**Brief A**
In the cataract surgery account, reproduce the passage between "As a career" and "child in Iowa.", inclusive, renaming "craft" to "trade".
**Brief B**
Take the account of the mother's cataract surgeries further from its last sentence.

As a career operations professional, many of my friends understand that I see process flows in nearly everything I encounter. Some friends find this entertaining, others find it a bit annoying. But mostly they allow me to exercise (not exorcise) my craft. You see, I was born of operational parents. I’m not sure if it was nature or nurture, but regardless I was tuned to “see, map and measure” as a young child in Iowa.
The backdrop of my story today is one that many of you can relate. It starts with my Mom. She has generally enjoyed good health and an active lifestyle. But, after she retired from nursing, she does require the occasional “tune up,” which for parent and child can create stress and nervousness.
The most recent event occurred last year. Over the holidays, Mom announced that her doctor suggested she take action and proceed with the removal of cataracts on both eyes. She then told me that she had just made both appointments for outpatient surgery at Wolfe Eye Clinic in West Des Moines and that they would be about a month apart. Seeing the concern in her face, I immediately made a note to make time in my schedule to be present during both surgeries.
The night before the first surgery, I flew home. At 6 a.m. the next morning we were up and preparing to leave for the surgery center. I could tell through Mom’s actions that she was pretty stressed because she kept referring to cataract procedures family members had 20 years ago and how difficult it those had been.

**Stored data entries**
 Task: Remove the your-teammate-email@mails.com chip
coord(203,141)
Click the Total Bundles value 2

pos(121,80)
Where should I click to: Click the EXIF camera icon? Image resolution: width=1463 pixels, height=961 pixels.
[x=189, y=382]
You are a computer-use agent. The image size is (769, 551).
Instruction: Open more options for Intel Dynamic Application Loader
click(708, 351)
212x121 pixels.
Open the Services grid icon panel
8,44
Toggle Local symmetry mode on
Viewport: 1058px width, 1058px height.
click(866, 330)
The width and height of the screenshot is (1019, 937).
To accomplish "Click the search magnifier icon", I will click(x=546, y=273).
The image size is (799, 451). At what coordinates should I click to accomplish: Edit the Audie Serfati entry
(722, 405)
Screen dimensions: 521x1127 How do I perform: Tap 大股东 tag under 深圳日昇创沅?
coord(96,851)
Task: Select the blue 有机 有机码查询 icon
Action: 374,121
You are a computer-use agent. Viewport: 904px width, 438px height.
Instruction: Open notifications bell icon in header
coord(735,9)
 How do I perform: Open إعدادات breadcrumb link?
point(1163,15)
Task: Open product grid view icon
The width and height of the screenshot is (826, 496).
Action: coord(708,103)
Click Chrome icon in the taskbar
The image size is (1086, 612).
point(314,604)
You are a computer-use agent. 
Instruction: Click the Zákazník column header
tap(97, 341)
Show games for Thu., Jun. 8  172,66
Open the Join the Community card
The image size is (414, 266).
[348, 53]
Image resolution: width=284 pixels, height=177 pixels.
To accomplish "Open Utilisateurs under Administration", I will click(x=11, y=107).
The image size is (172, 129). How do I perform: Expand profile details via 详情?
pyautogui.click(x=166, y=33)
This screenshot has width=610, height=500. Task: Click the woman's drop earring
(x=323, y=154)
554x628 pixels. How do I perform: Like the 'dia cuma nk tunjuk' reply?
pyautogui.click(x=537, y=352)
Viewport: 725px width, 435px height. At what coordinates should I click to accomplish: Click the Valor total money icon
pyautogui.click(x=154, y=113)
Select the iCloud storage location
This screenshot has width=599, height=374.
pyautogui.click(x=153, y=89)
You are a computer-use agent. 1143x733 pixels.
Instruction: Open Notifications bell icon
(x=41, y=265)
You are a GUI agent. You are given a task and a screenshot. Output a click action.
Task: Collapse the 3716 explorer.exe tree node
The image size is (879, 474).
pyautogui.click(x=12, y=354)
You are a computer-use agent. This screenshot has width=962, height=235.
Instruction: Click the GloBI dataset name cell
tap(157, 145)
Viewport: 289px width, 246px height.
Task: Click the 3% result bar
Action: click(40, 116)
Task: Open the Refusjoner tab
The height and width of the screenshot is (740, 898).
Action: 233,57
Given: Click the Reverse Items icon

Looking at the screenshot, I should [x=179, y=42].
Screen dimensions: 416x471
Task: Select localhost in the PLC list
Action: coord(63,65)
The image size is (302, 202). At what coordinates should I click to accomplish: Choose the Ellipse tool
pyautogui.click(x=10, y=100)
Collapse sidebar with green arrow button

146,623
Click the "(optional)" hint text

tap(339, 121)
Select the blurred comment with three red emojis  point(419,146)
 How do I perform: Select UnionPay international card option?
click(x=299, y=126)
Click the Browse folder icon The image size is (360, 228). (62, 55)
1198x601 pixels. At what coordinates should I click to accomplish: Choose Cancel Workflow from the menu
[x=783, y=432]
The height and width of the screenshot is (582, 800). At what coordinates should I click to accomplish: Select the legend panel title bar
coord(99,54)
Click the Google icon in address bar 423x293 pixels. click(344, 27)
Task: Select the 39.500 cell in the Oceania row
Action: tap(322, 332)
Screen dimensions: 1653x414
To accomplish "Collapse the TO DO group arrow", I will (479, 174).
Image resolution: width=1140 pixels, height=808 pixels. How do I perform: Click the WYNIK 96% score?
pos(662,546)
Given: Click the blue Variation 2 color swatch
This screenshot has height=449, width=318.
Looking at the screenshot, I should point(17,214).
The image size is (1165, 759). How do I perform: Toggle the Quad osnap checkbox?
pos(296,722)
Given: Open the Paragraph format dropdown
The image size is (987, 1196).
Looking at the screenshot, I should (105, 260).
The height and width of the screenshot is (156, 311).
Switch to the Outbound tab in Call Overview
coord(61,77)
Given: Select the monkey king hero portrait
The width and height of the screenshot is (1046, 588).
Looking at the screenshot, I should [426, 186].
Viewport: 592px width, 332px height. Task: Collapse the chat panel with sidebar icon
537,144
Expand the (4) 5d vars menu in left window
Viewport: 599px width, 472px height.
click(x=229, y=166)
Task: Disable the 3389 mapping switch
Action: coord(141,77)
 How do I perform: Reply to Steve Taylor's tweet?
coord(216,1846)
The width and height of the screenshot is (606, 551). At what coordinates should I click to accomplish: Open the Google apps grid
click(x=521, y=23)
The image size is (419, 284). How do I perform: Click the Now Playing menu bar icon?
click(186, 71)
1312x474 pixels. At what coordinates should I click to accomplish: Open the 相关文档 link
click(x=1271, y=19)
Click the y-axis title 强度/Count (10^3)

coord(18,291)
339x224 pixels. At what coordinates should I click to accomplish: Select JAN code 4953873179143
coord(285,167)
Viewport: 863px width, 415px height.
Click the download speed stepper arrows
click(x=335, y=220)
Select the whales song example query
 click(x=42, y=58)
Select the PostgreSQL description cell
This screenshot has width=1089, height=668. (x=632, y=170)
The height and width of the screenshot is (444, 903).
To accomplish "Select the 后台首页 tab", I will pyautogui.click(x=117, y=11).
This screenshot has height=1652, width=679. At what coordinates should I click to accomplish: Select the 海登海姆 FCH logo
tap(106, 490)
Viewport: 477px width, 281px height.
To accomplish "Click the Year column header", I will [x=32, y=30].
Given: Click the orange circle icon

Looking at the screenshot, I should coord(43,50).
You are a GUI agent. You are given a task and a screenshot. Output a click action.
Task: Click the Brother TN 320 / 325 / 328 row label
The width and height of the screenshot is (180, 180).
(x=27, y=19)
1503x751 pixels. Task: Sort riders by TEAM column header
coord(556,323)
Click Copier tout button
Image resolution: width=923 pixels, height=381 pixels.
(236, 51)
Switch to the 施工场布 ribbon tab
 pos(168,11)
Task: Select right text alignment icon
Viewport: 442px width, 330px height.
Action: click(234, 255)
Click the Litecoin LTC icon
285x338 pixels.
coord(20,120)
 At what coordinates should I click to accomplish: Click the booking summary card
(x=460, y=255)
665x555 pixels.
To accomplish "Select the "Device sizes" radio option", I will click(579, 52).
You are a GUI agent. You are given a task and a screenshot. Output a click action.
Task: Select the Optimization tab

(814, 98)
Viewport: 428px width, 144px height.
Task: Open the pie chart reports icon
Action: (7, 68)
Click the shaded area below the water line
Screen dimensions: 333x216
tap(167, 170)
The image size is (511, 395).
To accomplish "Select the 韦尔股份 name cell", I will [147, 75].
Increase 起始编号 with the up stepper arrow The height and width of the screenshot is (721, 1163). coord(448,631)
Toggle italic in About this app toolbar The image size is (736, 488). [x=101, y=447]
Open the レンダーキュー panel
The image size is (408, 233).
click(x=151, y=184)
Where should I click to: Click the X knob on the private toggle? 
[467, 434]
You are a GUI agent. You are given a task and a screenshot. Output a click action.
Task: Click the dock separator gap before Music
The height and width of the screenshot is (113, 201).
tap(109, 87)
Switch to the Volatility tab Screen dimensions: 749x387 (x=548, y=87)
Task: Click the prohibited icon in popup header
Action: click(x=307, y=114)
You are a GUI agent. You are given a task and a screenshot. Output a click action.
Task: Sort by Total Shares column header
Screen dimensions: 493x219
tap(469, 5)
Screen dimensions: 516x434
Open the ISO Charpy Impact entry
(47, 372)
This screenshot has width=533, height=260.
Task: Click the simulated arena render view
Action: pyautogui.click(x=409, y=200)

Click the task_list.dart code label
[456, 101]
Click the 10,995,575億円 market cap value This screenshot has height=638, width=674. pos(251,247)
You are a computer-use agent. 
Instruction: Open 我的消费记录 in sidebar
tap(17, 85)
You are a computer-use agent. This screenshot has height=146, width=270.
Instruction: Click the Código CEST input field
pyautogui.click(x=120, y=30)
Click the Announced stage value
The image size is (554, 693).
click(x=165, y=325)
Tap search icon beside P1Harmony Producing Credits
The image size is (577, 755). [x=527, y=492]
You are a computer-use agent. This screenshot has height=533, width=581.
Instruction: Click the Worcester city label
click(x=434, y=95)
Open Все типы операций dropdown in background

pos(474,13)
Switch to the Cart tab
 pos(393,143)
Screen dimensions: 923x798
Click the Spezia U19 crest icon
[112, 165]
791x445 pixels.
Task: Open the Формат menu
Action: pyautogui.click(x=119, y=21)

**Output A**
As a career operations professional, many of my friends understand that I see process flows in nearly everything I encounter. Some friends find this entertaining, others find it a bit annoying. But mostly they allow me to exercise (not exorcise) my trade. You see, I was born of operational parents. I’m not sure if it was nature or nurture, but regardless I was tuned to “see, map and measure” as a young child in Iowa.

**Output B**
After much reassurance that the process had changed, off we drove. The appointment was set for 8 a.m. and we got there a little early. Our check-in process was efficient and pleasant, so we settled into our waiting room chairs. I started thinking to myself, “How long will we be here today?” The thought had barely crossed my mind when I heard my Mom’s name announced. I was promptly asked to wait in the lobby and told they would come and get me in five minutes.
As my skepticism continued, I was approached by the nurse that walked my Mom back. She asked me to come back to join her. The nurse spent the time walking with me to describe the timing and process so I would be informed. For the next 45 minutes, they would prep Mom’s eye for surgery (using several timed drops), and the anesthesiologist and surgeon would pay her a visit. Then at 8 a.m. she would go into surgery where it would take 15 minutes (max). Next, she would proceed into post-op where she would rest for 15 minutes (this is where I would join her again). At that time, the doctor would see her again, sign the discharge paperwork and we would be free to leave.
They were definitely talking my language.
Process steps. Timing. Flow. This same process was described to Mom so she could ask any remaining questions.
Forty-five minutes later, Mom rolled down the hall toward surgery, and I started my internal stopwatch.
I returned to the lobby, pulled out my level-five Sudoku and gazed at the crowd that was flowing through the waiting room. There were no signs of visible stress in any of these folks. I thought, “Wow, these guys are good.”
With that thought barely constructed, I heard my name called. It had been 15 minutes and I was returning to my Mom’s side. I found Mom in great spirits. The surgery went as planned and the doctor told her she may go home and resume her typical activity level.
Wow – two hours door-to-door and we are on our way home. So now my thinking turns to the next step: Can they do this again in 30 days for the second eye?
Thirty days later, I again fly home the night before. We’re up again at 6 a.m. on the day of surgery, but I notice a difference. Mom has no stress (and neither do I, by the way). She is “matter of fact” about the process and how long it will take. The only thought in my head is, “I hope this process truly IS repeatable.”
Once again we check in, take a seat and my Mom’s name is called. It’s even the same nurse as before. Mom and the nurse now are kindred spirits, enjoying the early morning conversation. The nurse reviews all the details of the next 45 minutes, as well as the post-op process again.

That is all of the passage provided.